しかし、20代フリーライターの筆者にとっては、理由もなく落ち込んだり、倦怠感があったりと、なぜか気分が滅入ってしまう「ゆううつの秋」だったりします。
もしかすると、これらの精神的な症状は、秋から冬にかけて発症する「季節性うつ病」かもしれないとのこと。特に「秋頃から気分が下がり、翌春の3月ごろになると回復する」という場合は、その可能性が高いそうです。
一般的なうつ病にはない症状は?
そこで今回は、ブレインケアクリニック名誉院長の今野裕之氏に、季節性うつ病の症状や原因・改善策・予防策について聞いてみました。
秋から冬にかけて発症する季節性のうつ病は「日照時間の短縮」が原因だと、今野氏は言います。

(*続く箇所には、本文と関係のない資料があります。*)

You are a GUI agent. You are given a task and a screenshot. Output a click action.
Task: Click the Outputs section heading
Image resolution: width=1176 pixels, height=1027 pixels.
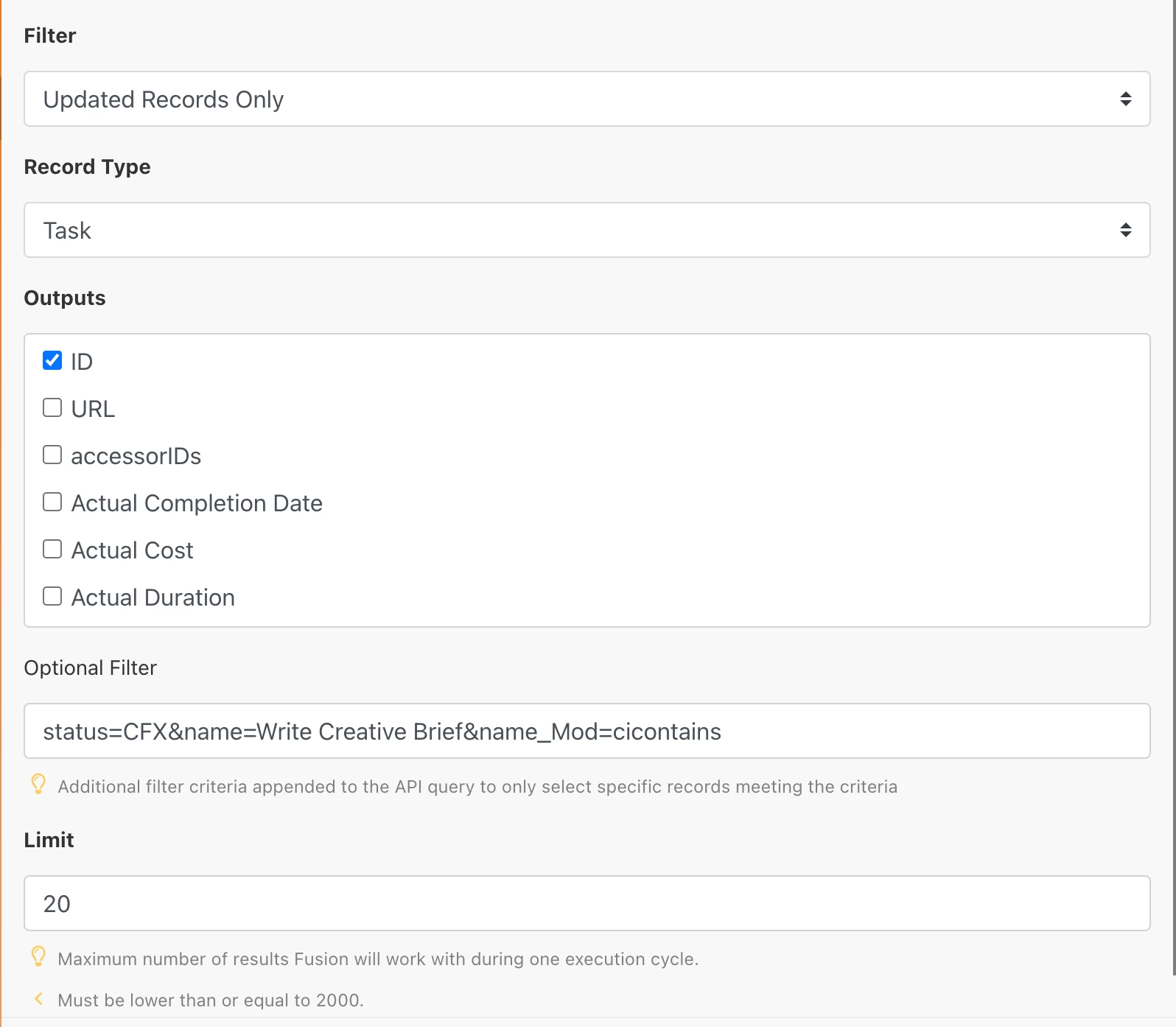click(65, 298)
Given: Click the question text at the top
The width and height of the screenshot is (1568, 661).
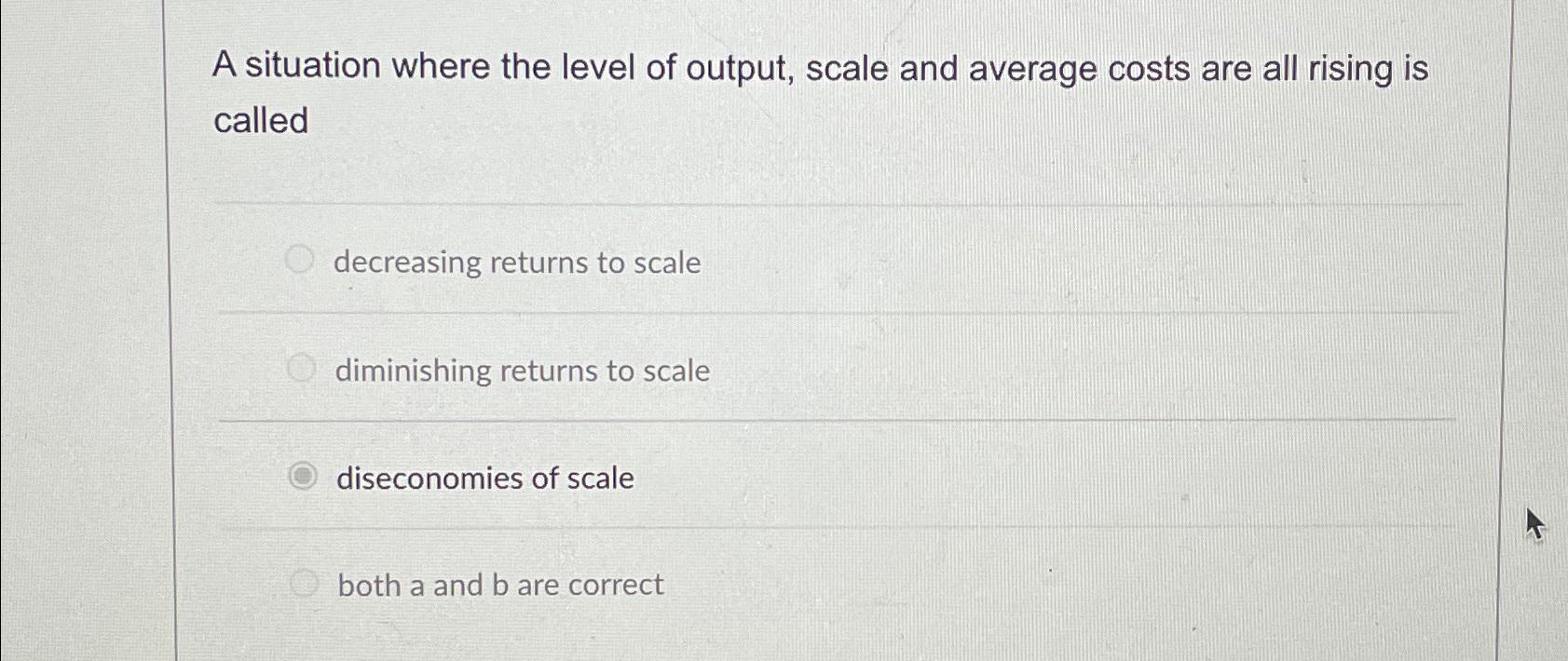Looking at the screenshot, I should click(818, 67).
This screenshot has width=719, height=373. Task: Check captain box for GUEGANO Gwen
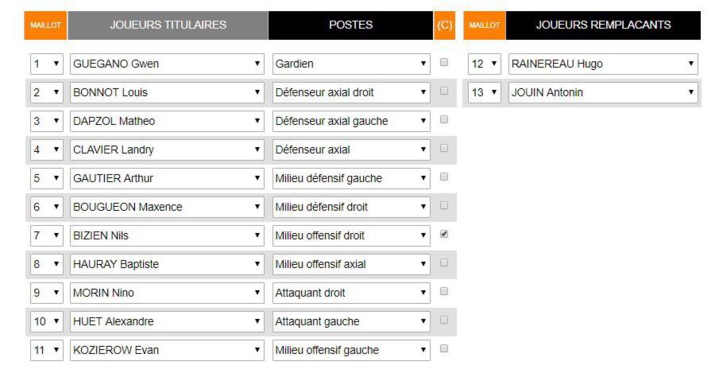[x=443, y=62]
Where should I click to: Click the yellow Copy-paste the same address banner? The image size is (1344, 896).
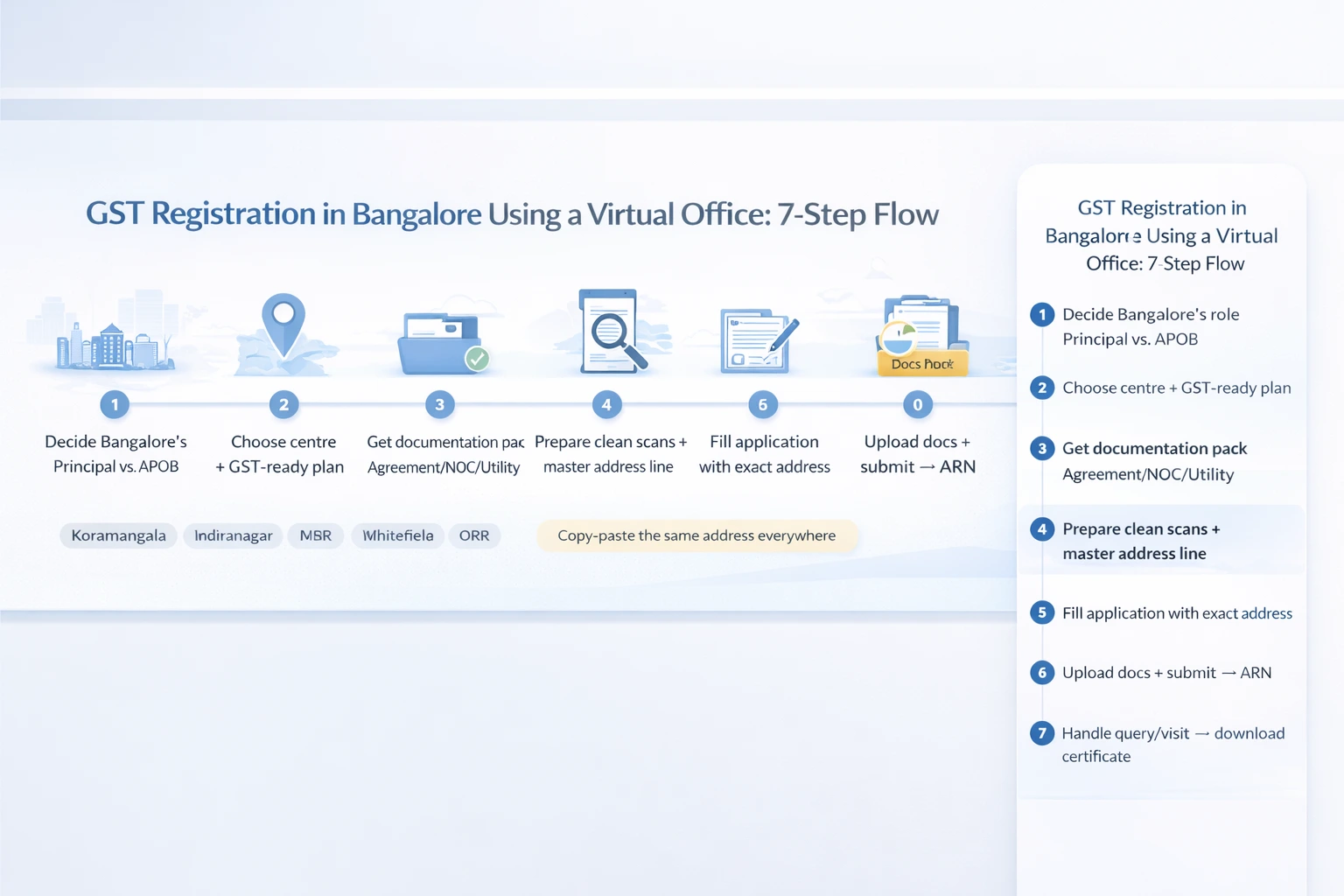[697, 535]
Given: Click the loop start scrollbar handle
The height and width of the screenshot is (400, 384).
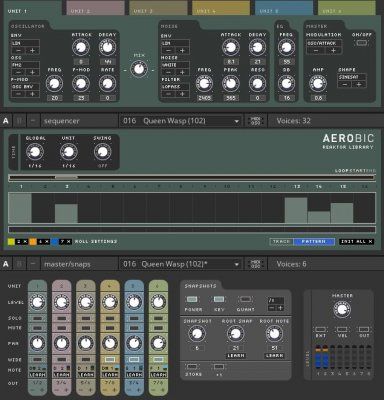Looking at the screenshot, I should tap(66, 178).
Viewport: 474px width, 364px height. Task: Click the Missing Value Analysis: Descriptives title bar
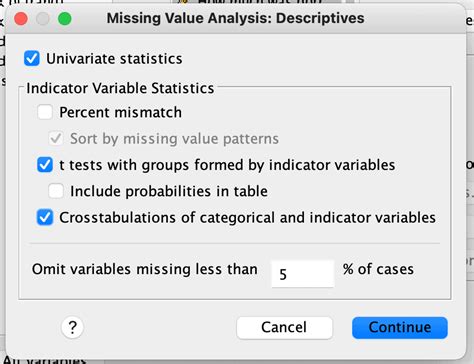(235, 18)
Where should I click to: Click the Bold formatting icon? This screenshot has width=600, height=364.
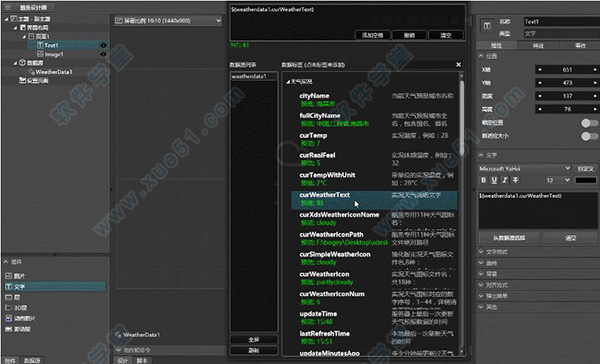point(484,180)
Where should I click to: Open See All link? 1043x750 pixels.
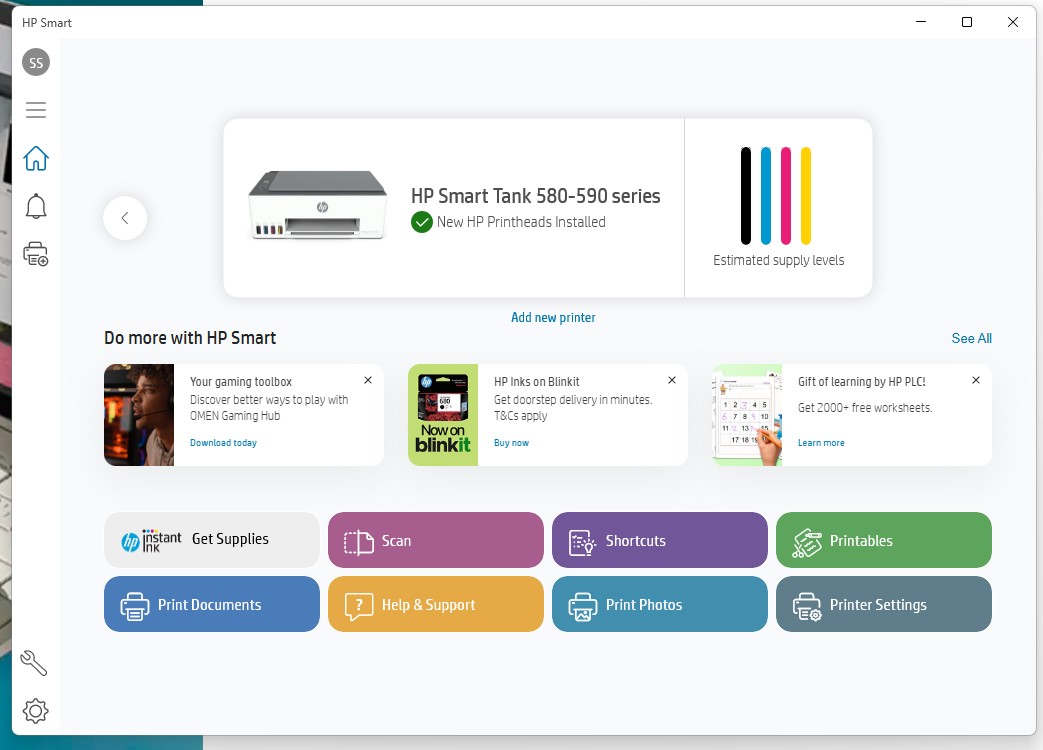tap(971, 338)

「(季節性うつ病の原因は)日照時間が少なくなり、紫外線により合成されるビタミンDが少なくなるためです。ビタミンDは、脳内神経伝達物質で感情を調整しているセロトニンやドーパミンの合成や放出に関連し、精神に影響を及ぼすとされています」
気持ちの落ち込みや過眠・過食の症状も
セロトニンは感情を適度に制御することで、精神的な安定をもたらす物質と知られています。このセロトニンの分泌が、日照時間の短縮で減少し、うつ病につながっているのだろうと分析します。
主な症状としては、一般的なうつ病と同様に、「気持ちの落ち込み、不安、焦燥、意欲低下、興味関心の低下、思考力の低下が認められるほか、過眠・過食という症状も見られやすい。一般的なうつ病と同じように、季節性のうつ病も人によって症状の程度は異なります」。
例えば「身の回りのことができない」「仕事に行けない」など、日常生活に支障をきたす症状が何日も続くなら、通院するべきだそうです。